## SET TASK:
Rewrite the lines from the start of the records up to and including the line containing "(x=557, y=423)" as a numbered list, omitting any blank lines.

Data on locating visible targets
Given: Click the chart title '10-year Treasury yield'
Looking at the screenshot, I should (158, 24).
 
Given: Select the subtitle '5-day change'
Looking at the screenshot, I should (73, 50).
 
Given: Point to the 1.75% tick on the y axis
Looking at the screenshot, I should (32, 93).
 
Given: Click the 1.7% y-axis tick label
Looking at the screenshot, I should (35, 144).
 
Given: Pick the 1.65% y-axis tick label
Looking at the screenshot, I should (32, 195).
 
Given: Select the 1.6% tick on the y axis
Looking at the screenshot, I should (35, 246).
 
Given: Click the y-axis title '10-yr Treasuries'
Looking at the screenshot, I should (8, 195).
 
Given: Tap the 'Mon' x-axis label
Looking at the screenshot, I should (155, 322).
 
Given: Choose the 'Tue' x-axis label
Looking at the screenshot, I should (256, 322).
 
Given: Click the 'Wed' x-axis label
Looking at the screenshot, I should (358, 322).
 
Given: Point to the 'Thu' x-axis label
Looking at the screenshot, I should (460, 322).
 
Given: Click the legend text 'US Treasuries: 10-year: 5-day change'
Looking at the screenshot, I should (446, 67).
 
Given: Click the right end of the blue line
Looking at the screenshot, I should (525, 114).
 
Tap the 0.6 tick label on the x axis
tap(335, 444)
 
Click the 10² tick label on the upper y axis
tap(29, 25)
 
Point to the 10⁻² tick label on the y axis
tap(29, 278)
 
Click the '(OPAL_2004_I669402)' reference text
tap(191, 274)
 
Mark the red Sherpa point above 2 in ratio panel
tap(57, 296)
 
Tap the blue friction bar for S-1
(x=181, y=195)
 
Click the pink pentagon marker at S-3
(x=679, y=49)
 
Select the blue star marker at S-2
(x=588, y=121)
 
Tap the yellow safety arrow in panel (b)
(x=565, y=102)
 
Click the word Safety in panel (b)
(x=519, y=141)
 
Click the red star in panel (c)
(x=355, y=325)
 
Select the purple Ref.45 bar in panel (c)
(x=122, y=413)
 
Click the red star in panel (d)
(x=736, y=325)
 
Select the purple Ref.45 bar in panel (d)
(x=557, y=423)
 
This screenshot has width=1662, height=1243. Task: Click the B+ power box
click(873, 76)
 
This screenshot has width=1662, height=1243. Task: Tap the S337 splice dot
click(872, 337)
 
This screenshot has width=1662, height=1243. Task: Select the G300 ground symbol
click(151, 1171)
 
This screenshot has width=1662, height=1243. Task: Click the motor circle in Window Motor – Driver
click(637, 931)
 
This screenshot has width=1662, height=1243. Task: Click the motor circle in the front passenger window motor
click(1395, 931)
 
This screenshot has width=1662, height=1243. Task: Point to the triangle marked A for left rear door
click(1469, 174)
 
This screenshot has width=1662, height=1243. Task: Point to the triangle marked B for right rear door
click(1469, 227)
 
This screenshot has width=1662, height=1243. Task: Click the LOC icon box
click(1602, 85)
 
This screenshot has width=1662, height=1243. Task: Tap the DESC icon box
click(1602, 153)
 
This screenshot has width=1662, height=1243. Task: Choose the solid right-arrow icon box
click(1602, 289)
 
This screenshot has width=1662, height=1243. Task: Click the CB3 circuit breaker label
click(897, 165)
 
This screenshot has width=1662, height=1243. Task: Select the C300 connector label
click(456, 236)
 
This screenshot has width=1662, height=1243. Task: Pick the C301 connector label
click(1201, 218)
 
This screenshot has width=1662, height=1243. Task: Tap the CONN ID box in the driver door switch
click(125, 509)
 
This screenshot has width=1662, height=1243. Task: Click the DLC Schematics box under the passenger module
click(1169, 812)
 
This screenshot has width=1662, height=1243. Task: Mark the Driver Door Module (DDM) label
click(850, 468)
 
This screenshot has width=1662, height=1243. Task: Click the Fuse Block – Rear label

## ANSWER TO THIS TASK:
1. Given: Click the chart title '10-year Treasury yield'
2. Looking at the screenshot, I should (158, 24).
3. Given: Select the subtitle '5-day change'
4. Looking at the screenshot, I should (73, 50).
5. Given: Point to the 1.75% tick on the y axis
6. Looking at the screenshot, I should (32, 93).
7. Given: Click the 1.7% y-axis tick label
8. Looking at the screenshot, I should (35, 144).
9. Given: Pick the 1.65% y-axis tick label
10. Looking at the screenshot, I should (32, 195).
11. Given: Select the 1.6% tick on the y axis
12. Looking at the screenshot, I should (35, 246).
13. Given: Click the y-axis title '10-yr Treasuries'
14. Looking at the screenshot, I should (8, 195).
15. Given: Tap the 'Mon' x-axis label
16. Looking at the screenshot, I should (155, 322).
17. Given: Choose the 'Tue' x-axis label
18. Looking at the screenshot, I should (256, 322).
19. Given: Click the 'Wed' x-axis label
20. Looking at the screenshot, I should (358, 322).
21. Given: Point to the 'Thu' x-axis label
22. Looking at the screenshot, I should (460, 322).
23. Given: Click the legend text 'US Treasuries: 10-year: 5-day change'
24. Looking at the screenshot, I should (446, 67).
25. Given: Click the right end of the blue line
26. Looking at the screenshot, I should (525, 114).
27. Tap the 0.6 tick label on the x axis
28. tap(335, 444)
29. Click the 10² tick label on the upper y axis
30. tap(29, 25)
31. Point to the 10⁻² tick label on the y axis
32. tap(29, 278)
33. Click the '(OPAL_2004_I669402)' reference text
34. tap(191, 274)
35. Mark the red Sherpa point above 2 in ratio panel
36. tap(57, 296)
37. Tap the blue friction bar for S-1
38. (x=181, y=195)
39. Click the pink pentagon marker at S-3
40. (x=679, y=49)
41. Select the blue star marker at S-2
42. (x=588, y=121)
43. Tap the yellow safety arrow in panel (b)
44. (x=565, y=102)
45. Click the word Safety in panel (b)
46. (x=519, y=141)
47. Click the red star in panel (c)
48. (x=355, y=325)
49. Select the purple Ref.45 bar in panel (c)
50. (x=122, y=413)
51. Click the red star in panel (d)
52. (x=736, y=325)
53. Select the purple Ref.45 bar in panel (d)
54. (x=557, y=423)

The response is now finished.